Redditometro ed indagini finanziarie
Il numero degli accertamenti sintetici, più noti come “redditometro”, è triplicato nel 2009 essendone stati eseguiti 1.513 rispetto ai 517 del 2008. Questo ha permesso di definire una maggiore imposta di 24,5 milioni di euro, di cui circa un quarto pagati subito dai contribuenti, il 550% in più rispetto ai 3,7 milioni di euro dell’anno prima. Si ricorda che nel triennio 2009-2011 è previsto un piano straordinario di incremento dell’uso del redditometro che vedrà impegnati accanto all’Agenzia delle Entrate ed alla Guardia di Finanza anche i Comuni con un premio, per quest’ultimi, del 30 per cento delle somme effettivamente riscosse a seguito di ogni loro segnalazione qualificata all’Amministrazione finanziaria che vada a buon fine.

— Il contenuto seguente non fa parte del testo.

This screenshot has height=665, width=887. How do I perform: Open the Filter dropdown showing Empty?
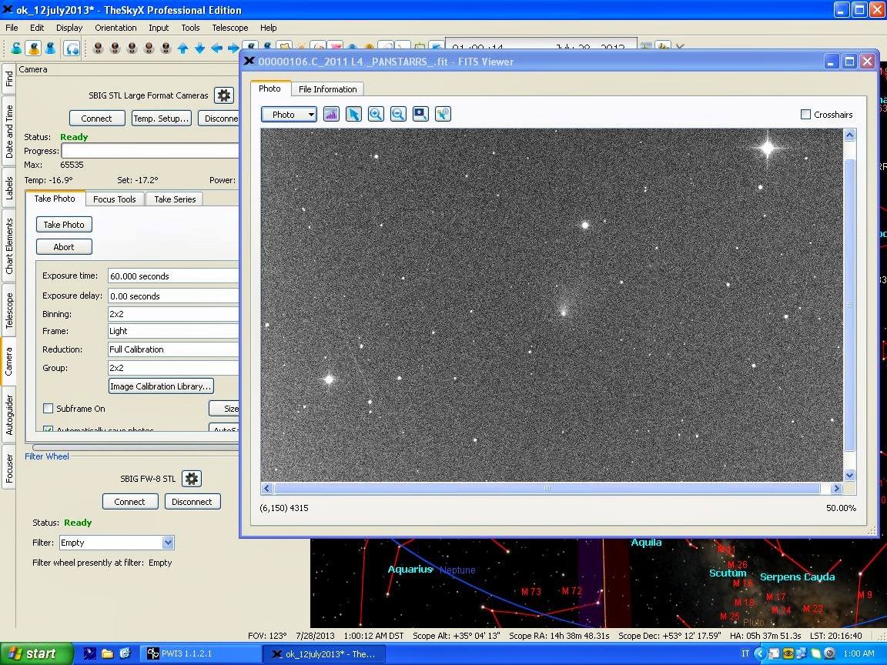(x=117, y=543)
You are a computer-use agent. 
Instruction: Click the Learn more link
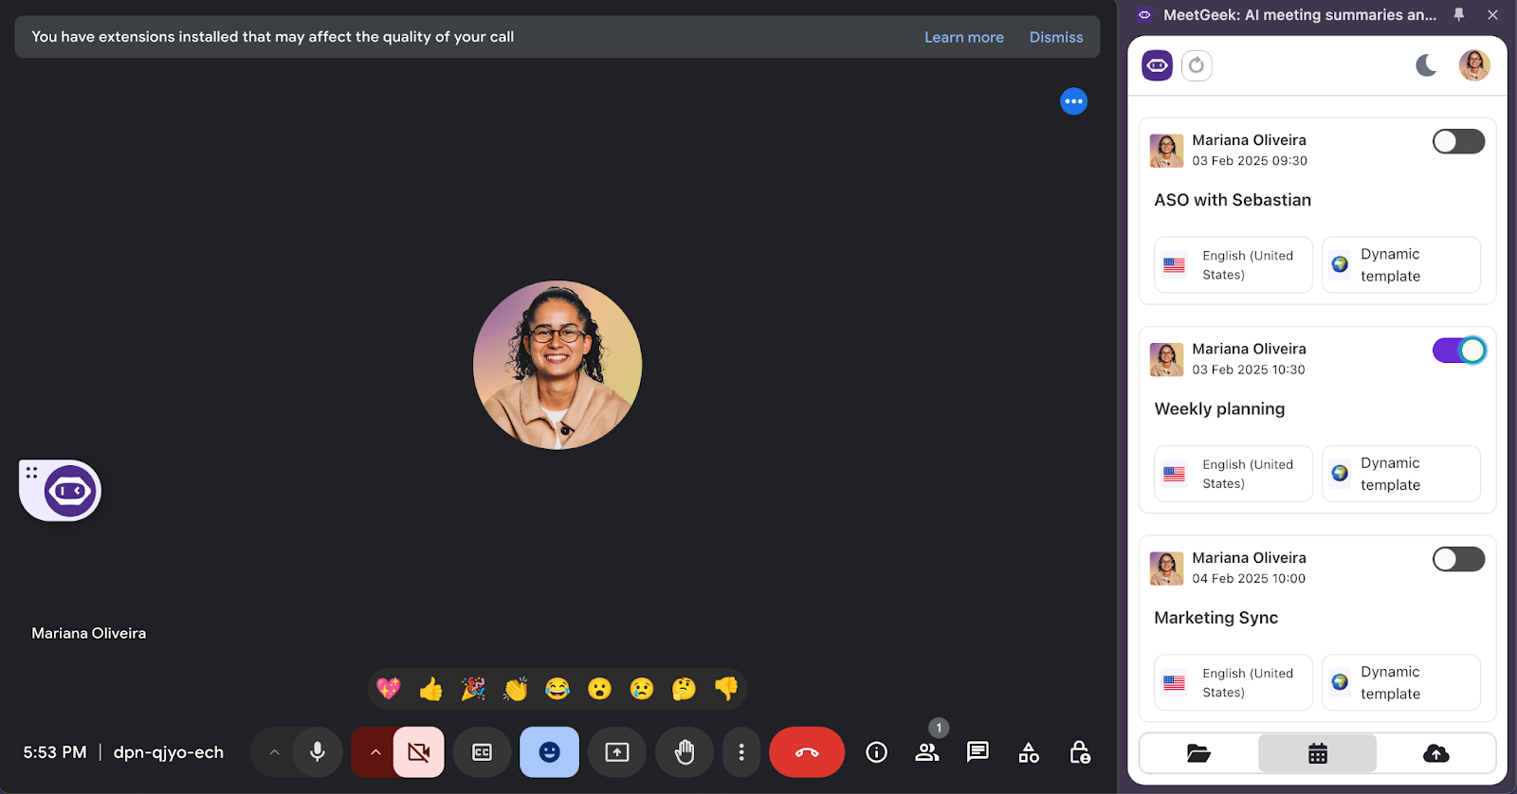963,37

Cresce considerevolmente anche il numero di accertamenti eseguiti con il supporto delle indagini finanziarie: sono stati 706 nel 2009 pari ad una maggiore imposta accertata di 34 milioni di euro, di cui un quinto (7,7 milioni) definiti dai contribuenti con adesione o acquiescenza.
Studi di settore
Nel 2007 in Veneto sono stati accertati 3.272 soggetti non congrui, 5.548 nel 2008 e 3.371 nel 2009. Ad una diminuzione degli accertamenti effettuati corrisponde però un netto incremento della maggiore imposta accertata media: dai 3.612 euro per ogni accertamento nel 2007 si è cresciuti ai 5.683 euro del 2008 ed agli 8.717 del 2009 a riprova che i controlli mirati rendono di più che non quelli di massa. Identico andamento all’insù ha registrato anche la maggiore imposta definita media: si è passati dai 2.140 euro pagati dai soggetti non congrui nel 2007 ai 2.890 del 2008 ed agli 4.256 del 2009.
Direzioni provinciali
In Veneto sono operative le Direzioni Provinciali delle Entrate di Belluno, Rovigo, Padova e Verona. Entro il 2010 saranno a regime anche nelle altre tre province della regione. La nuova riorganizzazione concentrerà le attività di controllo sostanziale, di contenzioso e di riscossione nelle DP consentendo così di trattare in un’unica sede le fattispecie più complesse. Ogni DP disporrà di un Cruscotto Informativo Provinciale, ossia di uno strumento d’ausilio che consente al Direttore Provinciale una conoscenza immediata del numero, della tipologia e delle caratteristiche dichiarative della platea dei contribuenti di sua competenza. Si tratta, quindi, di una “mappatura” del territorio, necessaria per l’avvio di analisi e selezione il cui obiettivo è di individuare aree di rischio e soggetti da sottoporre a controllo. Un vero e proprio portale, completo di dati e di informazioni, che consente di monitorare la geografia tributaria su base locale e di seguirne l’evoluzione nel tempo.
Gli attuali uffici locali delle Entrate funzioneranno come Uffici territoriali della DP e continueranno a svolgere le normali attività di front office.